No more static god gear.  Let’s face it:  the idea of having a quest to get one’s hands on a top-of-the-line superitem isn’t really a bad one, and is a staple of lots of fantasy fiction where the author wasn’t smart enough to come up with something better.  However, very few people since beta have ever bothered to actually research and do the quests… the first person who figures it out blabs it on CoD or wherever, and then the only remaining quest is finding a website with all the spoiler information.

A quasi-realistic supply and demand economy for NPC’s.  You think any town’s NPC armorer is doing well?  I don’t… nobody buys normal armor as a general rule, and they’re always having to shell out for truckloads of low- to middling-quality metal caps, chain shirts, and studded leather girths the local rednecks strip off the corpses of their enemies.  Yet they always have cash to pay for it.  What if they didn’t?  A realistic system of cash supply and item demand would limit the abilities of players to rake in hundreds of thousands of pyreals on a daily basis, but would also have to extend to monsters… assuming Ven and the other NPC armourers are also selling to them.  Small town shopkeepers wouldn’t tend to say "NO MORE GODDAMN MORNING STARS FROM YOU SASHI," but given their volume of business, they might not be able to pay that much either.  Problems:  Really hard to implement; players get annoyed as they run from town to town looking for the best prices on a daily basis; the first players in the fresh economy will race to get the most cash possible, leaving jack in terms of NPC resources for the guy who starts his account 1 week after release.

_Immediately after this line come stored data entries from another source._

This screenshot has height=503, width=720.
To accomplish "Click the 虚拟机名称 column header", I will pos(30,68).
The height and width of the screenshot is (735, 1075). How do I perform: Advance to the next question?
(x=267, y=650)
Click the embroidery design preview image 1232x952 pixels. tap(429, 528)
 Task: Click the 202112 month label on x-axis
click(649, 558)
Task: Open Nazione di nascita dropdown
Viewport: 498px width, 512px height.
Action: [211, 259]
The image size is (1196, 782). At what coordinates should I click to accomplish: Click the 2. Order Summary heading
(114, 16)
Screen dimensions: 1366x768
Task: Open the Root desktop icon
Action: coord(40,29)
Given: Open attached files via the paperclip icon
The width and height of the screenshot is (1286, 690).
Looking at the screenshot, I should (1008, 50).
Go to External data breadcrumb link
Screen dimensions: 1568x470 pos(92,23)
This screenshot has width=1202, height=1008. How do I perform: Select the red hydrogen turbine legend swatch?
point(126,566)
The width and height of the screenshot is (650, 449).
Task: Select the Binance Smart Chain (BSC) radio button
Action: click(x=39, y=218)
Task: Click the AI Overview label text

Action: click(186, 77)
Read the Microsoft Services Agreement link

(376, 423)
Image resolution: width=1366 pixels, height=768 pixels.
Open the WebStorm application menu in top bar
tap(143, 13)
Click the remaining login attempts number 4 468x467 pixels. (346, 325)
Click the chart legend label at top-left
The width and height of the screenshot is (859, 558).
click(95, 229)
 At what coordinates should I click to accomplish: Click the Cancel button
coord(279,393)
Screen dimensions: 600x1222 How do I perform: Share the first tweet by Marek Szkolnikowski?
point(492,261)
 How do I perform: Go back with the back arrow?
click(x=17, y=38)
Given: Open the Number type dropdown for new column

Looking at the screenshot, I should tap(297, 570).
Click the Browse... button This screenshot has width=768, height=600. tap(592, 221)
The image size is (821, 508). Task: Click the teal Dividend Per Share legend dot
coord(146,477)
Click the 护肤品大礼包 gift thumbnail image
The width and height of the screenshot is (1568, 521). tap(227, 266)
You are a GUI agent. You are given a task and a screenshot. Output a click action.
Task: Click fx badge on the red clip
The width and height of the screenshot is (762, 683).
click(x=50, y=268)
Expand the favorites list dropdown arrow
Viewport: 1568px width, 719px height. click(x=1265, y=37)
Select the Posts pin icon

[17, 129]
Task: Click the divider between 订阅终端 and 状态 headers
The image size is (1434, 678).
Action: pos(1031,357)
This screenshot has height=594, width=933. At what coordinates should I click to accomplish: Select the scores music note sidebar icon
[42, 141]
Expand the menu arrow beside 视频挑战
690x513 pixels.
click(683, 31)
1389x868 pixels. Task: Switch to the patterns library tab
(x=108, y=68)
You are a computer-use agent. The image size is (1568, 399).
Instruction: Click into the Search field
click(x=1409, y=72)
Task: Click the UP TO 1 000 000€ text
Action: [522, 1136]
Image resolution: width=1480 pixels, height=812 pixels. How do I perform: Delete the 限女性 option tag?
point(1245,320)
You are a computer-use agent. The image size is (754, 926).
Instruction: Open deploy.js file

I doubt any of these things could be implemented into AC now, especially item decay, the most important one.  I have to assume that the original designers of the game’s item economy were thinking that things would leave the economy through (1) unrecoverable death, (2) sale to NPC’s for cash, and (3) account/character deletion.  Expectations like these overlook (1) players’ tendency to get their bodies back no matter what, an easy task since players tend to camp one well-known area for weeks and months, (2) the fact that cash is astoundingly easy to get and the only reason to sell items is to unburden your mules, and (3) account sales, item sales, and the tendency for characters who do not go in for eBay togive all their stuff away to friends of theirs who are just at good at hoarding as they were.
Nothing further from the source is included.